▶ [TEXTO PARA LEITURA]
Ter, 11/09/2007 - 10:13
Trata-se de trabalhadores que permanecerão nalocalidade durante os próximos quatro anos, tempo previsto para a conclusão do empreendimento.
“É sempre bom quando há investimentos desta envergadura num concelho e, enquanto durarem as obras, são cerca de 400 novas pessoas na região”, referiu o presidente da Câmara Municipal de Miranda do Douro (CMMD), Manuel Rodrigo.
Se antes não havia moradores na localidade, “agora já nem há casas para alugar, devido à procura elevada”, acrescenta o autarca. Para dar resposta às solicitações, a EDP pretende recuperar a antiga pousada que albergava os trabalhadores durante a construção da barragem na década de 50, pondo fim à degradação do imóvel. “É um edifício com um elevado valor patrimonial, pelo que representa uma mais valia, pois será mais um equipamento hoteleiro no concelho”, avançou o responsável.
A chegada de centenas de trabalhadores ao Barrocal do Douro trouxe, também, mais movimento aos estabelecimentos comerciais. “Imprimem uma nova dinâmica à região, mesmo a nível económico”, acrescentou o edil.

▶ [TAREFAS A REALIZAR]
a - Reproduza o trecho do texto sobre o Barrocal do Douro que começa nas palavras “Ter, 11/09/2007 - 10:13” e acaba em “conclusão do empreendimento.”.
b - Retome o texto sobre o Barrocal do Douro a partir da última frase apresentada.
Os registos não têm qualquer relação com o texto sobre o Barrocal do Douro.

[Entradas do conjunto de dados]
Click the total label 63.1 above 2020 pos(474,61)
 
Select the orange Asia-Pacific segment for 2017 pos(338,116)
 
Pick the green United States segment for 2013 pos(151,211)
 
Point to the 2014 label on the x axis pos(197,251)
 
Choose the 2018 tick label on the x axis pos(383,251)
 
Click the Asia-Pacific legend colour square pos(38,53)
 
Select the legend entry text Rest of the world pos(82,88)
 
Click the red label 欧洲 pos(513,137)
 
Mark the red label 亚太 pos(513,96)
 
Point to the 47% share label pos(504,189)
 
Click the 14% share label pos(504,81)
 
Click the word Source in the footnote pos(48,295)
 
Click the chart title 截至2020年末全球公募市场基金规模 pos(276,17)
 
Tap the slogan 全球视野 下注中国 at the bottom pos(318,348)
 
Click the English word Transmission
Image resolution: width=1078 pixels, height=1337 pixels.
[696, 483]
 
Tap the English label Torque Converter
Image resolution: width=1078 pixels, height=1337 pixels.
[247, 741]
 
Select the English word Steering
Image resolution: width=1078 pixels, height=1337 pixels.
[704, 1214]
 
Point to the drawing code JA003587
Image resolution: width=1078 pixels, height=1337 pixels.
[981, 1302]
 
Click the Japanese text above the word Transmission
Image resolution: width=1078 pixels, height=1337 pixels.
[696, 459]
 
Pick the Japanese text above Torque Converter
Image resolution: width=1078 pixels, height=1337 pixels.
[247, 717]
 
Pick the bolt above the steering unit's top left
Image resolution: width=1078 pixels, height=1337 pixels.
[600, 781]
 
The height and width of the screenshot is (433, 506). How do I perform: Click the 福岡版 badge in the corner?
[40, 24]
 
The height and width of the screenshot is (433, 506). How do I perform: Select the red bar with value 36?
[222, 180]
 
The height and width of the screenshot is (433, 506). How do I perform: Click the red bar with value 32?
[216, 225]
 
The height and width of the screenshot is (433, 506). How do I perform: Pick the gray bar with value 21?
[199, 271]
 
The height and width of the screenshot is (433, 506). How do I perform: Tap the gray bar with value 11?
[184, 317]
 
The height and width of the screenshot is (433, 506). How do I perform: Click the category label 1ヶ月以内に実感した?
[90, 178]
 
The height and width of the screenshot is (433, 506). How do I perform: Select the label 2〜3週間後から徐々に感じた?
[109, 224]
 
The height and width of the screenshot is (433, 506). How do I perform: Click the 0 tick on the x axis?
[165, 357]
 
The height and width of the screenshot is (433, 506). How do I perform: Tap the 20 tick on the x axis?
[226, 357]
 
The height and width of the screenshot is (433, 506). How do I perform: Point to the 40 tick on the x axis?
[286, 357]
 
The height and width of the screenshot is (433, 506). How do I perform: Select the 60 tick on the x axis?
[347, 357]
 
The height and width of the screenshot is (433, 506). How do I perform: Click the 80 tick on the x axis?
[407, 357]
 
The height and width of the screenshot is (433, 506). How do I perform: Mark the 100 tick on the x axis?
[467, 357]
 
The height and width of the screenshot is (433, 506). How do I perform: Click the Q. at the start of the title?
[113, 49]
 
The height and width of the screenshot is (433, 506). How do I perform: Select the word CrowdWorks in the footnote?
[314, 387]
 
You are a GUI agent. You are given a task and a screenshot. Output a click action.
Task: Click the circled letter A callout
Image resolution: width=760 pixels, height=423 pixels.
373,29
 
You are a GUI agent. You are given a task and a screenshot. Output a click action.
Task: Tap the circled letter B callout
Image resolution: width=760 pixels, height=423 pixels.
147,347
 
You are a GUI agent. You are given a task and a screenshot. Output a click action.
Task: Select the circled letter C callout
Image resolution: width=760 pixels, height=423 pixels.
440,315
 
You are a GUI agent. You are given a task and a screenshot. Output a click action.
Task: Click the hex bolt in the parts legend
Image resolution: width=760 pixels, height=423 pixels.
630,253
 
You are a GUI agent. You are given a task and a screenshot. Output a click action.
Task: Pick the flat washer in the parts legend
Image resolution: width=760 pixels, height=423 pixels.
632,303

▶ [RESPOSTAS ESCRITAS]
a -
Ter, 11/09/2007 - 10:13
Trata-se de trabalhadores que permanecerão nalocalidade durante os próximos quatro anos, tempo previsto para a conclusão do empreendimento.

b -
A par dos reflexos positivos à volta da fixação de centenas de pessoas no concelho, Manuel Rodrigo lamenta que, após a conclusão do empreendimento, o município não receba nenhuma contrapartida. “Miranda do Douro produz uma grande percentagem de energia limpa para o País mas, ao contrário do que se passa com os projectos eólicos e mini – hídricos, não recebemos nenhuma compensação”, lamentou o autarca.
Recorde-se que a localidade do Barrocal do Douro deve a sua existência à construção e manutenção da barragem hidroeléctrica nos anos cinquenta.
Já as obras em curso, que resultam de um protocolo celebrado no passado mês de Março, visam a construção de uma nova central hidroeléctrica, orçada em 130 milhões de euros, que prevê o aumento da potência da actual barragem em 125 por cento.